Due premesse.
1) Il post è un po’ più lungo del solito, nonostante io sia un sostenitore della rapidità calviniana, perchè l’argomento non è semplicissimo e, non a caso, ha bisogno di premesse.
2) Conosco le due persone che sono citate di seguito. Emanuele Lauria è un collega e un amico da decenni. Massimo Russo è una persona che stimo a tal punto da avergli affidato la presentazione di un paio dei miei libri.
Parto dal caso siciliano più recente di contrasto tra giornalista e amministratore pubblico per entrare nell’argomento. Emanuele Lauria de la Repubblica conduce un’inchiesta sulla sanità isolana e inevitabilmente si trova davanti al nodo delle cliniche private. Nell’asciuttezza di uno stile a prova di contro-verifica, Lauria dimostra gli interessi neanche occulti di numerosi esponenti politici regionali nei confronti della sanità privata.

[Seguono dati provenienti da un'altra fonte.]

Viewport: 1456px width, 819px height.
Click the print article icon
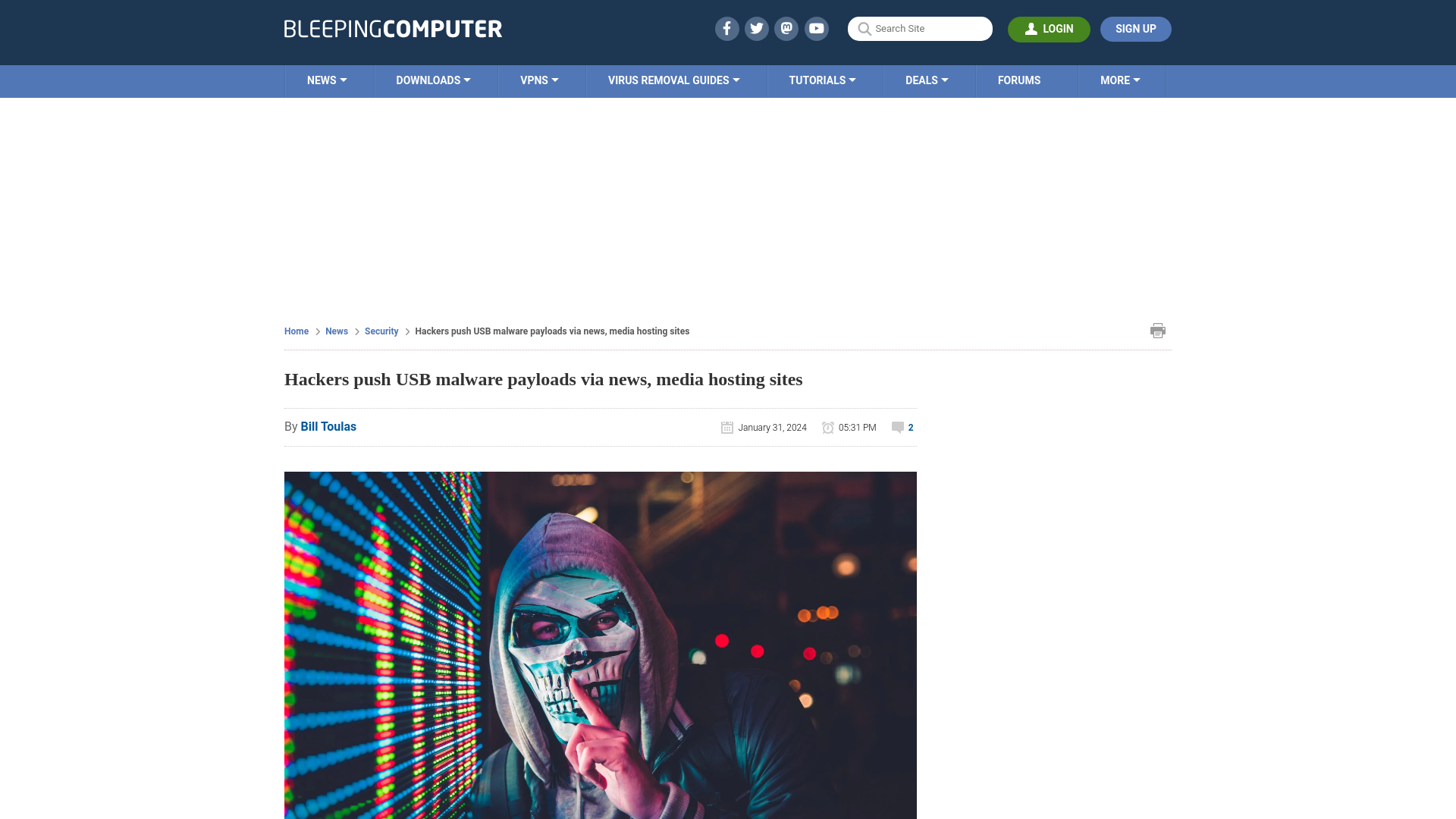click(1157, 330)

La sua tesi è questa: poiché molti papaveri della Regione hanno un ruolo dimostrato, manifesto e legittimo nella gestione di case di cura e holding connesse, è lecito sospettare che il governo di Raffaele Lombardo non si sia affannato per applicare appieno la riforma.
Non è una tesi peregrina, né infamante. I giornalisti, a parte il gruppo dominante delle “aste da microfono”, esistono (o sopravvivono) anche per fare domande e per porgere bandoli di matasse intricate.

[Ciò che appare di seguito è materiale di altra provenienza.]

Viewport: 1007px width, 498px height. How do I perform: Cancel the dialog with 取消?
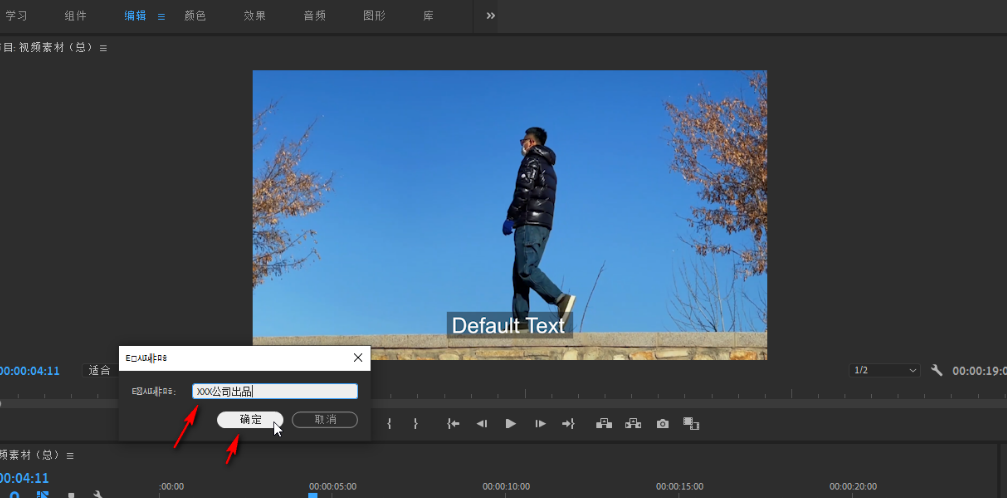tap(325, 420)
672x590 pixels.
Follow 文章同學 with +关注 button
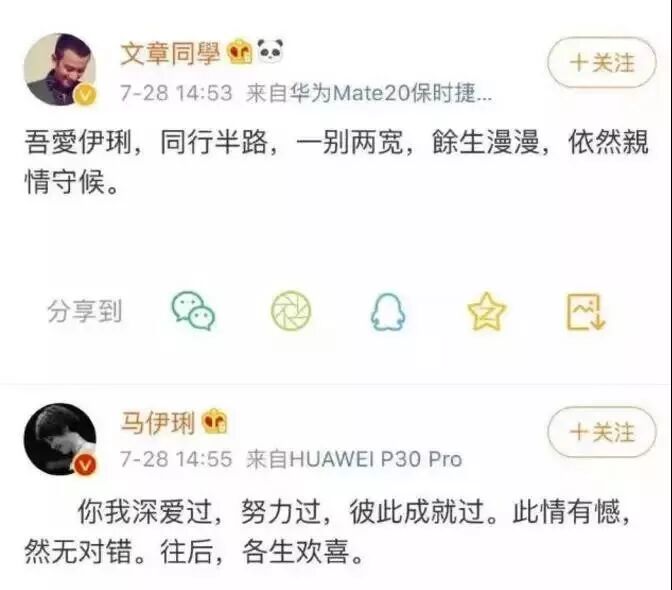click(x=602, y=63)
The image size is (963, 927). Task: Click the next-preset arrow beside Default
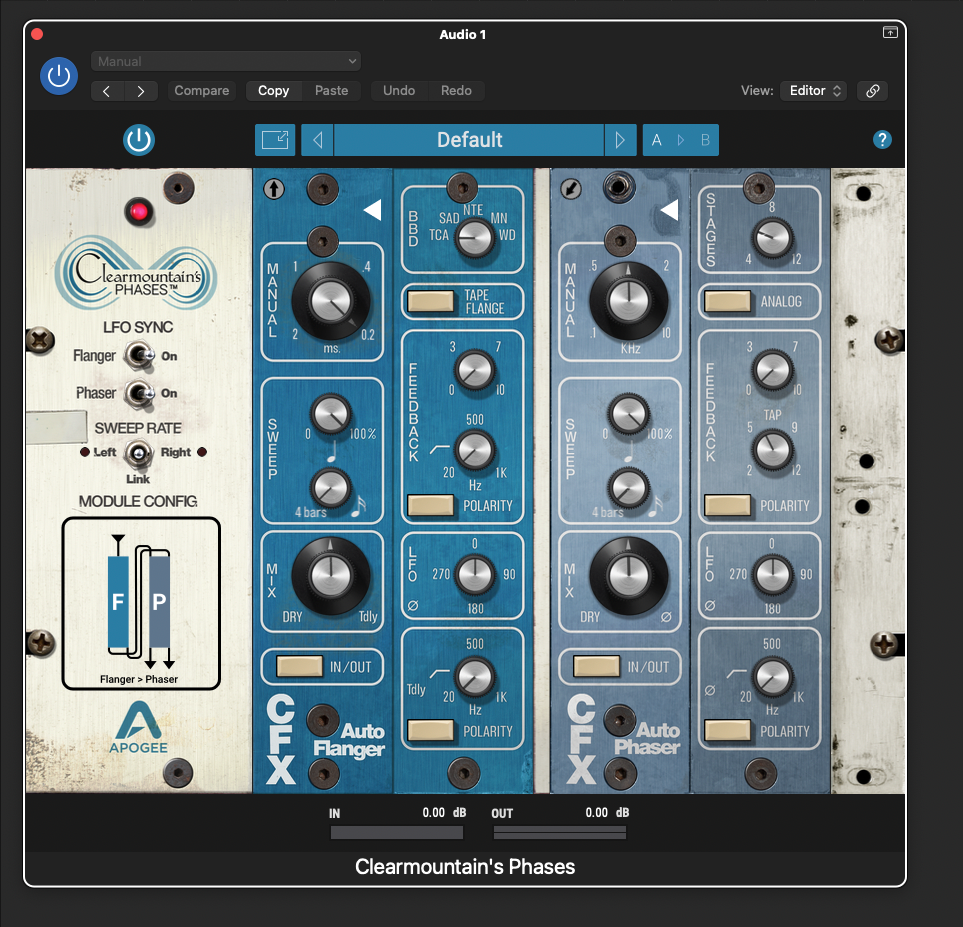[620, 140]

La risposta di Massimo Russo, magistrato di valore, oggi assessore regionale alla Sanità è dura: “È ora di dire basta a un’informazione non corretta”, scrive in un comunicato di fuoco. E annuncia di voler chiedere all’Avvocatura dello Stato di valutare eventuali azioni legali nei confronti del giornalista e del quotidiano. A mio parere Russo può soltanto contestare il titolo de la Repubblica (“Tagli al pubblico, favori alle cliniche: così la riforma premia la sanità privata”), assolutamente sbilanciato e quindi poco prudente. Però, tenendo conto che lui ha avuto e avrà diritto di replica, mi pare precipitoso puntare al deretano del cronista (che, se vogliamo, al contrario del titolista è stato prudente e tutto sommato equilibrato).
Il lungo antefatto è servito per dare un aggancio di cronaca a un pensiero che mi frulla in testa da tempo.
Provo a sublimarlo in una frase da bignamino: il giornalismo d’inchiesta fa bene anche alle controparti oneste. Ergo, l’incazzatura per un velo alzato su una zona nevralgica dell’azione politica oltre a provocare una reazione urente deve, a mente serena, suggerire nuove vie d’azione. Del resto soggetto e oggetto dell’inchiesta, cioè i due opposti, se entrambi in buona fede sono accomunati da un fine comune: trovare la maniera per fregare i ladroni.
Invece, per mere ragioni di inutile principio, è invalsa da tempo la consuetudine di usare la querela per mettere punti al posto delle virgole, per trovare ragioni a buon mercato. L’uso, o meglio l’abuso della querela per diffamazione (anche il sottoscritto, con questo blog, ne è vittima: ma ne parleremo presto in modo spietatamente approfondito) è diventato perlopiù un metodo di attacco preventivo: io ti querelo non per quel che hai scritto/detto, ma per scoraggiarti dal farlo ulteriormente.
E quando questa pratica – senza alcun riferimento al caso Russo-Lauria – viene posta in atto da parte di un politico, lo scenario diventa inquietante. Quanto costa un’azione legale a un parlamentare? Quanto tempo impiegherà a documentarsi? Quanta fatica dovrà sopportare per imbastire una causa degna?
La risposta è: zero. Come tutti sanno un deputato ha mezzi e uomini a disposizione, pagati dalla collettività, per fare e disfare a proprio piacimento.
E sull’altro fronte cosa accade? Più che la paura di una condanna, dato che uno sa se ha scritto una minchiata o no, è lo spettro di lungaggini personali e burocratiche a incombere sulla coscienza del giornalista. Avvocati, direttori incazzati, carabinieri o polizia, editori, pubblici ministeri, giudici… perché mai uno dovrebbe prenotarsi un posto in prima fila nel teatro delle rotture di scatole? Meglio volgere lo sguardo verso altro e campare tranquilli.
Così si ammazzano i superstiti di un giornalismo quantomeno dignitoso.
Non eroi, non paladini: onesti lavoratori che cercano, trovano e raccontano.